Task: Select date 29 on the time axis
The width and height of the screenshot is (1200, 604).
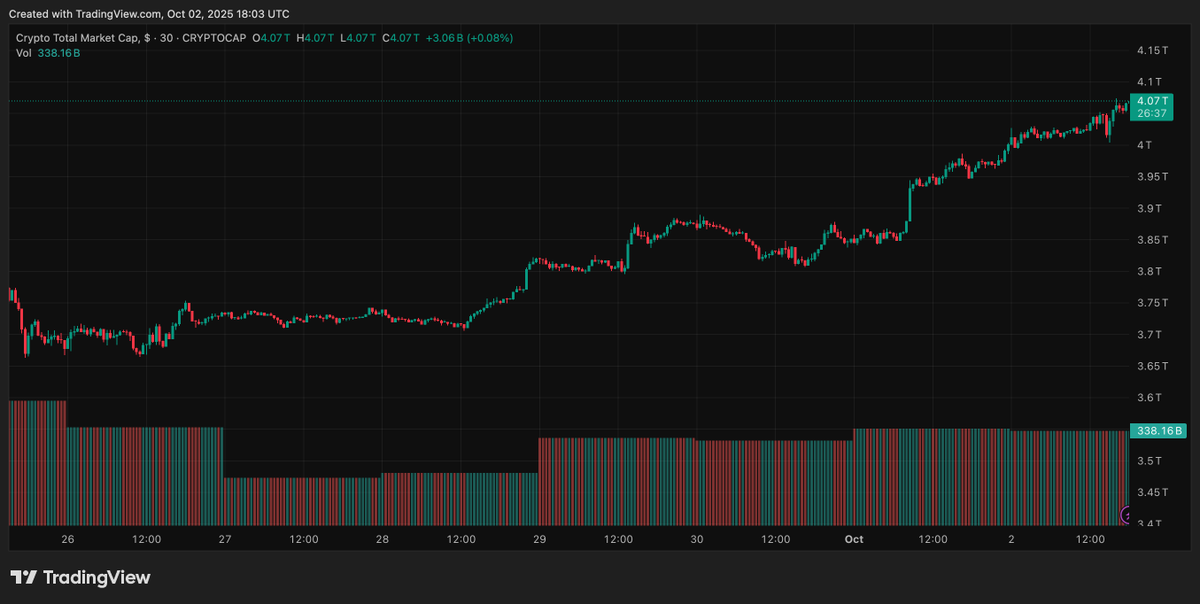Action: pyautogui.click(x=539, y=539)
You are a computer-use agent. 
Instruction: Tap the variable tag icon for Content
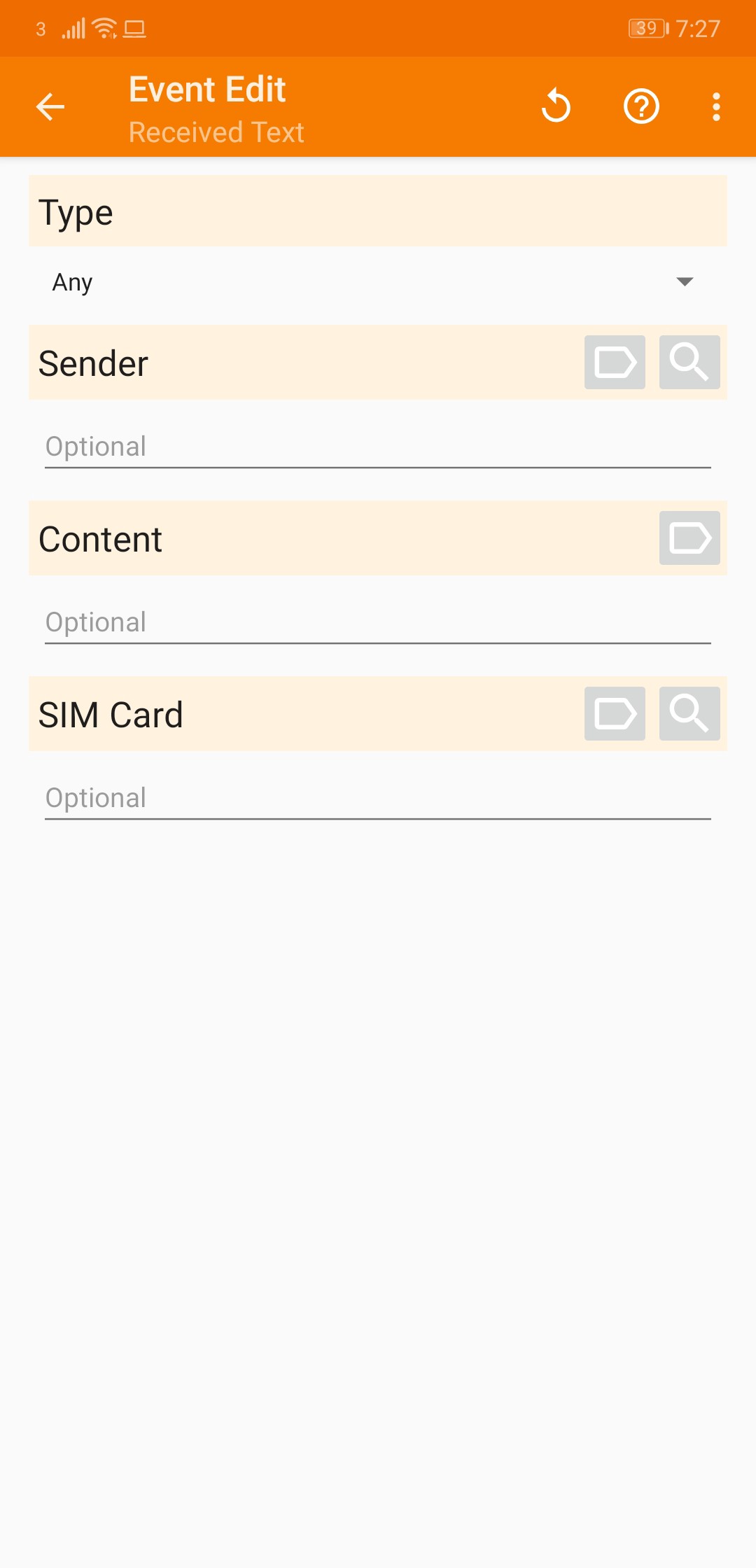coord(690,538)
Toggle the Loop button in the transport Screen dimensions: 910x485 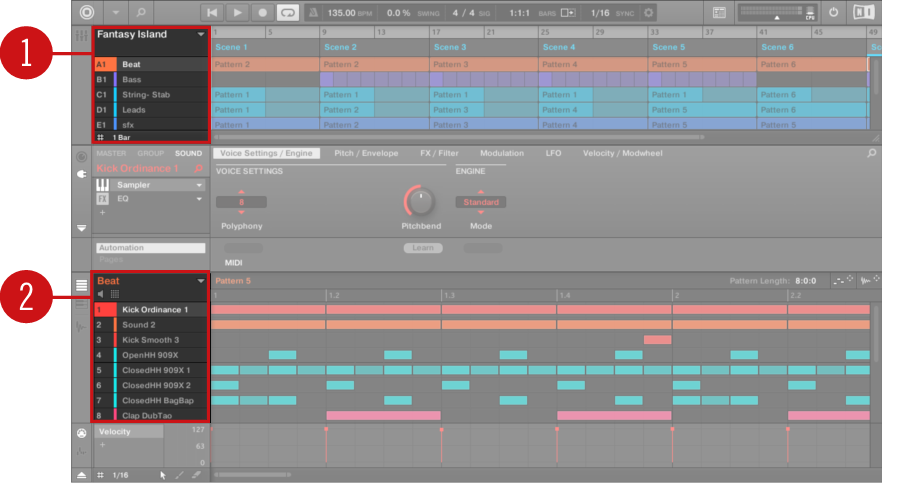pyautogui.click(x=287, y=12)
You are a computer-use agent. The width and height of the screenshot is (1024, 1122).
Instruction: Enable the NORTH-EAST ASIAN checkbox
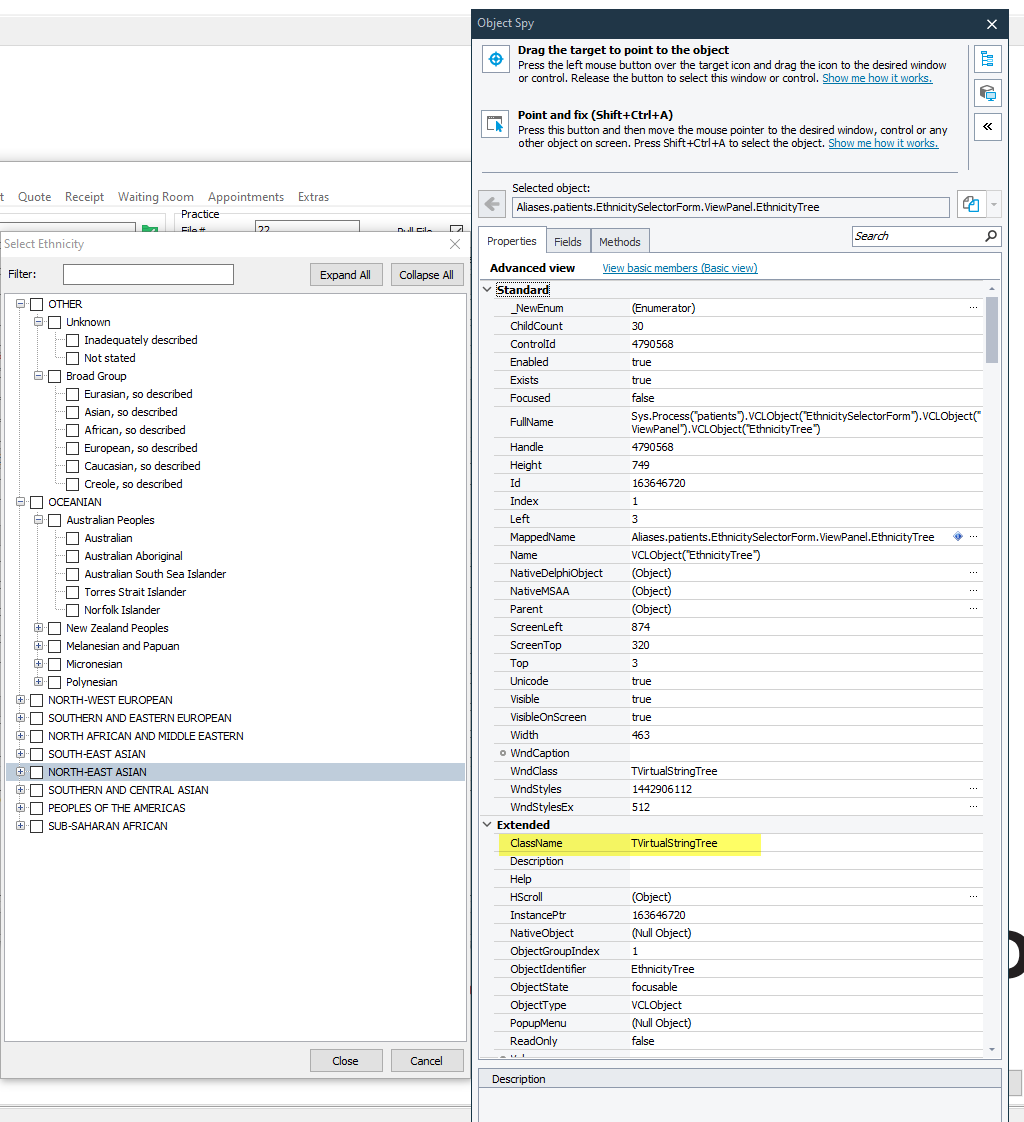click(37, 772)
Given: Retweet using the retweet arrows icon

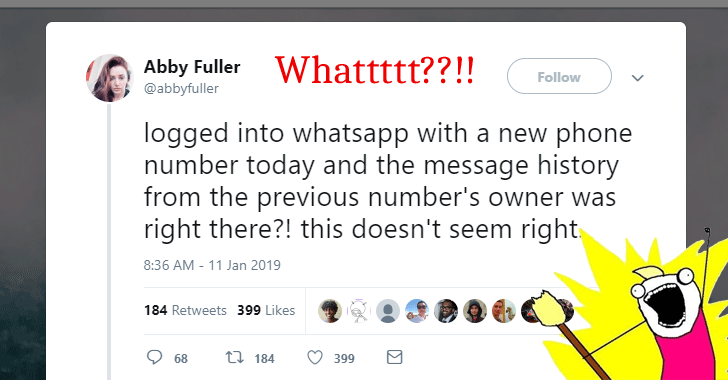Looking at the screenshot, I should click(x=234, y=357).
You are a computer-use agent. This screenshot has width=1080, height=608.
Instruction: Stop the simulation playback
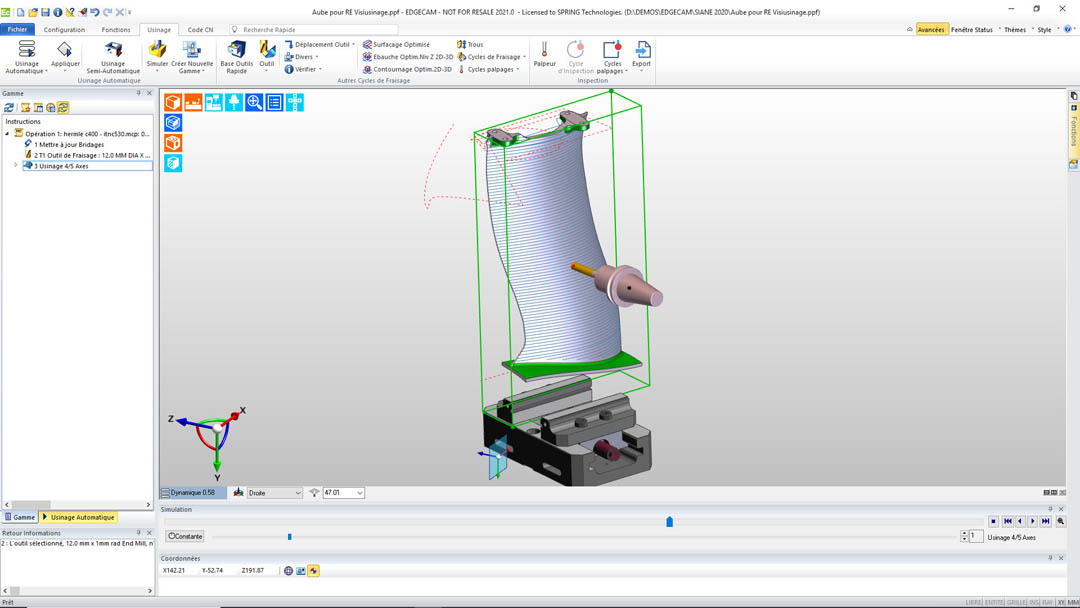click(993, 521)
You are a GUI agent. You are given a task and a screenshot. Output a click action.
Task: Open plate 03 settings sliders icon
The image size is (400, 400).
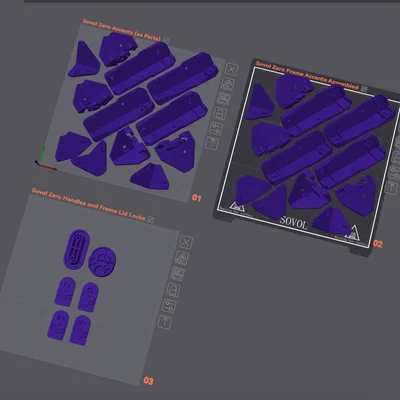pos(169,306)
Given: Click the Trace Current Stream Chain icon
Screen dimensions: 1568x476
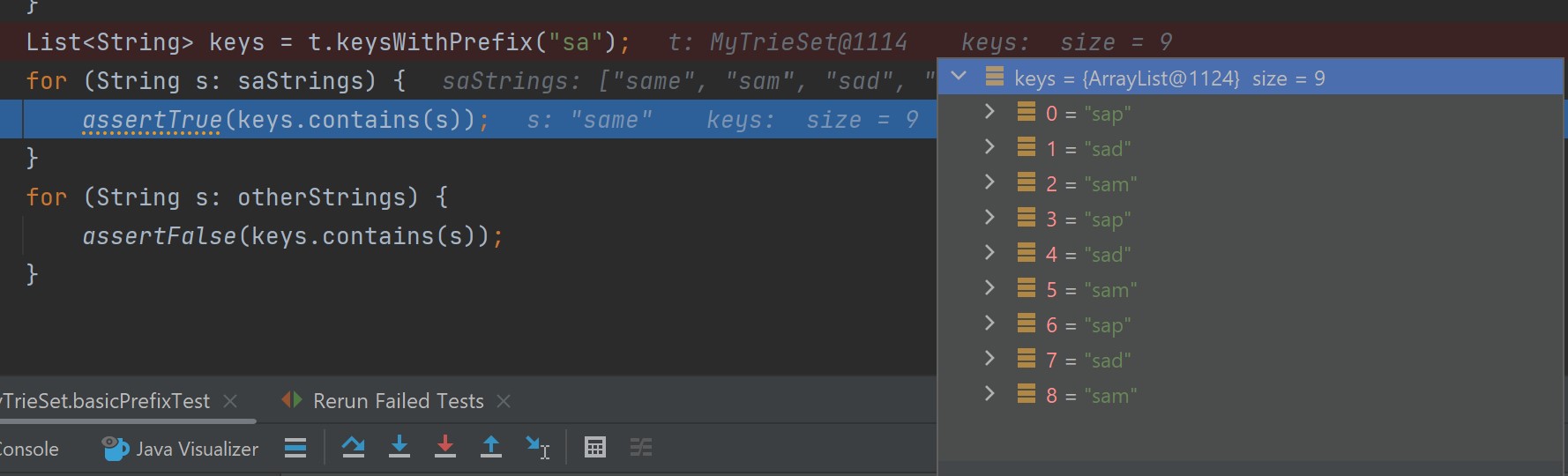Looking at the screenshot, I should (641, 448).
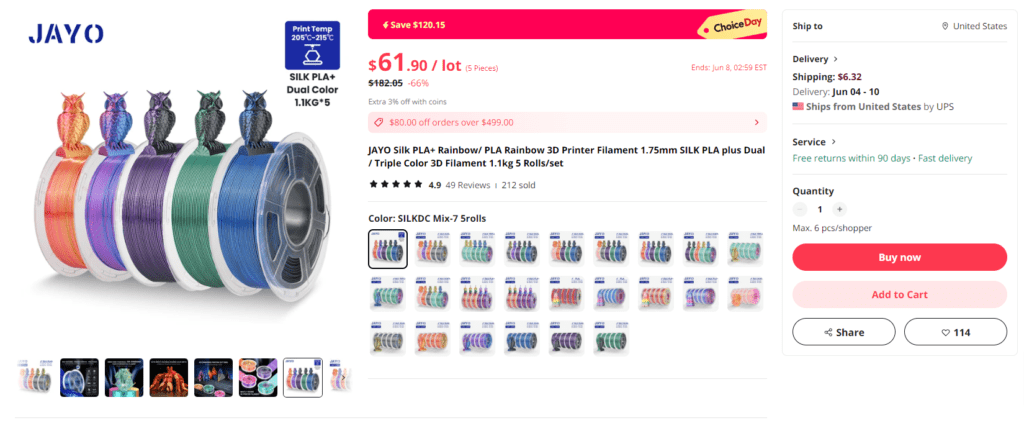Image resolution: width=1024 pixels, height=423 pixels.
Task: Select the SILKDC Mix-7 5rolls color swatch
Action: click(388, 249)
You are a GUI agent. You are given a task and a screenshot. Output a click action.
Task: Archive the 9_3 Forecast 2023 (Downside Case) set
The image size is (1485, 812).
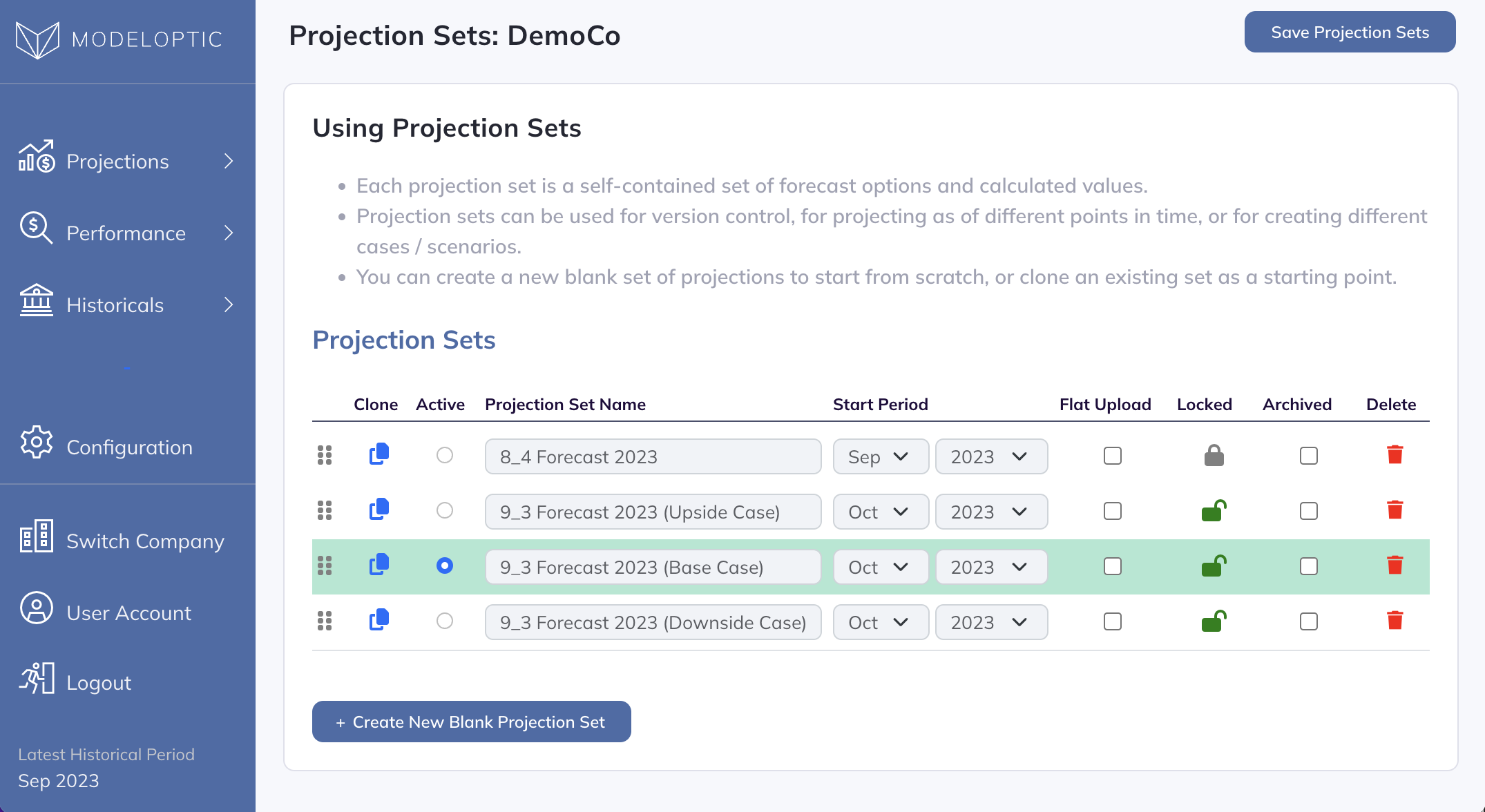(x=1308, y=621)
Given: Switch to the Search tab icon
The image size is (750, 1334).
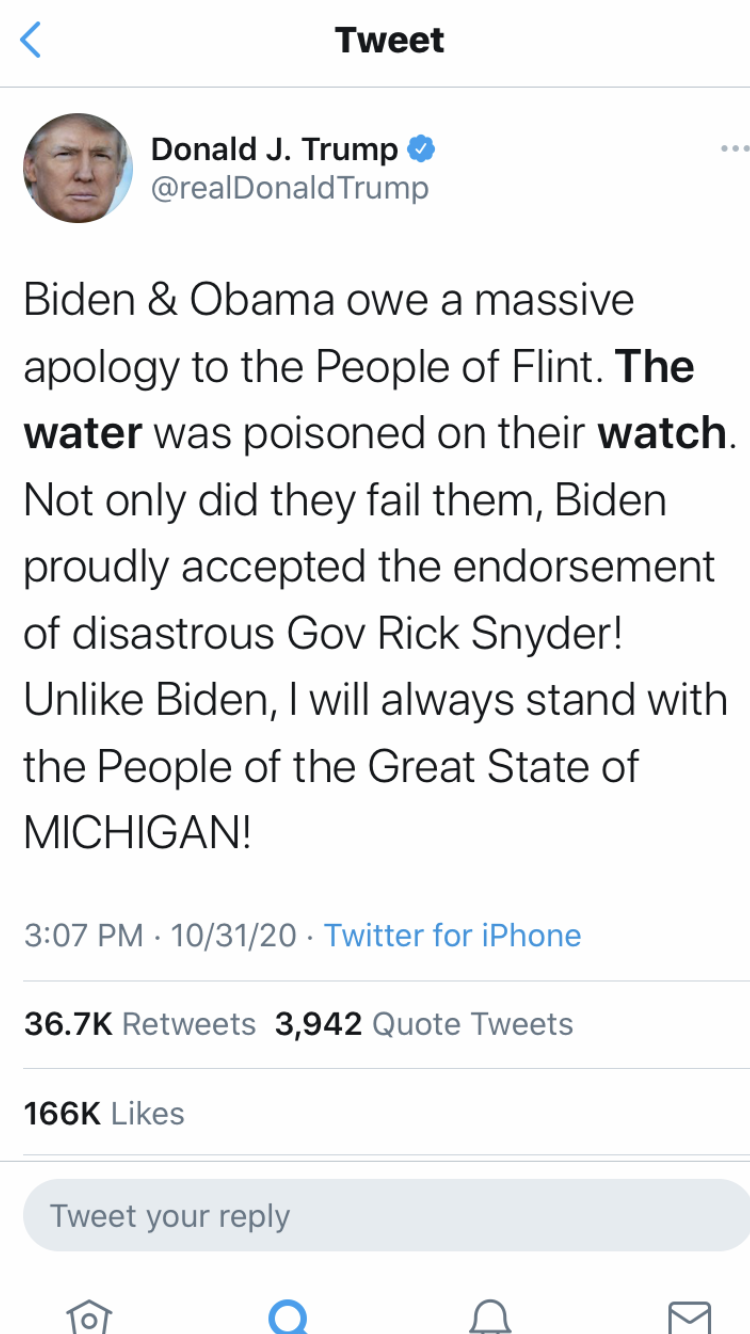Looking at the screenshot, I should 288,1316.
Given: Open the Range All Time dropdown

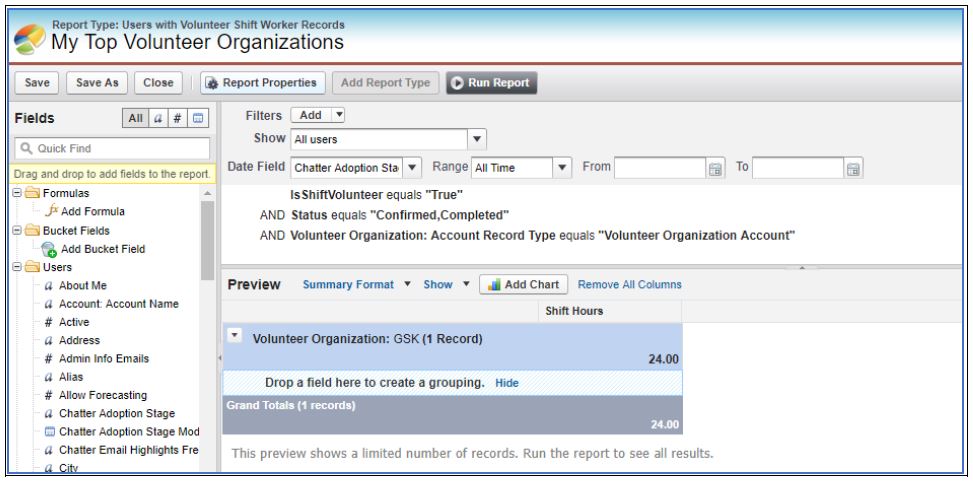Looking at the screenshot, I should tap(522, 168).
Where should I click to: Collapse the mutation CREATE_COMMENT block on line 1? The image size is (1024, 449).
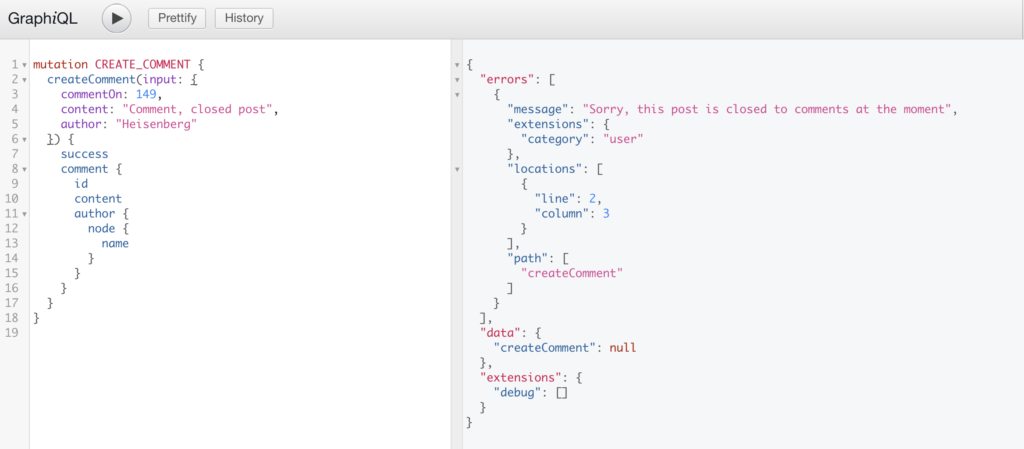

> [Brief]:
Copy all lines from the material that contain "agent".

> [Solution to this task]:
You are a computer-use agent. 
You are a computer-use agent. The width and height of the screenshot is (1024, 1122).
You are a computer-use agent. This screenshot has width=1080, height=608.
You are a GUI agent. You are given a task and a screenshot. Output a click action.
You are a GUI agent. You are given a task and a screenshot. Output a click action.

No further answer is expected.